At the Supercomputing Conference 2010 this week, NVIDIA chief scientist Bill Dally went into a little bit of detail (courtesy of EE Times) on the research the company was doing towards the next generation of high-performance computing and how it might bring performance to the exascale level.
The most powerful supercomputers in the world currently perform on the scale of a few petaFLOPS, or thousand teraFLOPS, which works out to several quadrillion calculations per second. An exascale coputer would need to be around 1,000 times faster, capable of at least a quintillion calculations per second. For reference, the ATI Radeon HD 4870 was touted as the first "terascale" GPU, capable of performing at the one teraFLOP level.
More cores, more cache, less power
The most important factor, according to Dally, will be efficiency. He foresees a single graphics-core that can complete a floating-point operation using only 10 picojoules of power, compared to 200 picojoules for the Fermi architecture.

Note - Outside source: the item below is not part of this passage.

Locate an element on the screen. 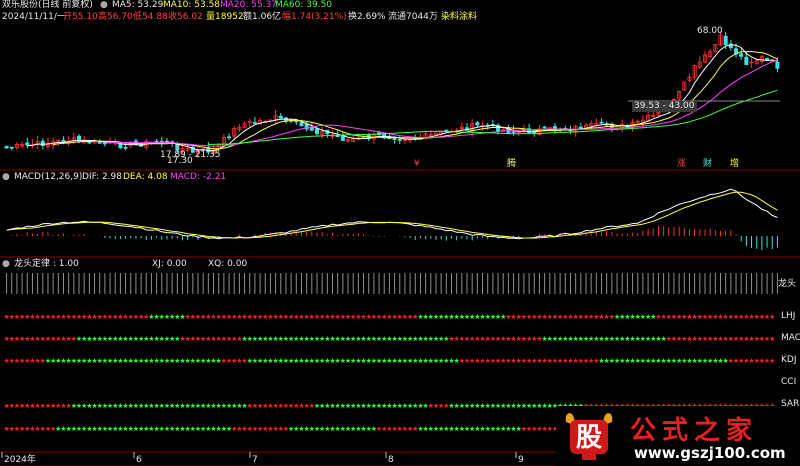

A chip - which has been codenamed Echelon - would then be built from 128 streaming multiprocessors (SMs), each of which would contain eight such cores, creating a 1,024-core GPU.
Cache is another important factor, and Daly suggested that Echelon could have up to 256MB. However, it will be possible to dynamically apportion the memory into as many as six levels depending on the needs and of the application.
Extreme performance
All of these architecture considerations will add up to a lot of performance. Because each core would be able to deal with four operations per second - as opposed to one in current cores - an Echelon chip with twice as many cores as one of today's GPUs would be capable of hitting performance of around ten teraFLOPS.
Obviously these sorts of developments will eventually make their way into products across NVIDIA's range. Daly even suggested that a single eight-core SM could one day be the basis of the company's next-generation mobile chips. Unfortunately, the manufacturing processes and facilities now have to catch up with the designs and simulations that the scientists are currently working on.
The point of the research is the DARPA-funded Ubiquitous High Performance Computing project, which NVIDIA is competing in along with Intel, MIT and Sandia National Labs. The goal of the project is to develop a petascale computer in a 57 kilowatt rack by 2014 which could then be used as the basis of an exascale supercomputer by 2018.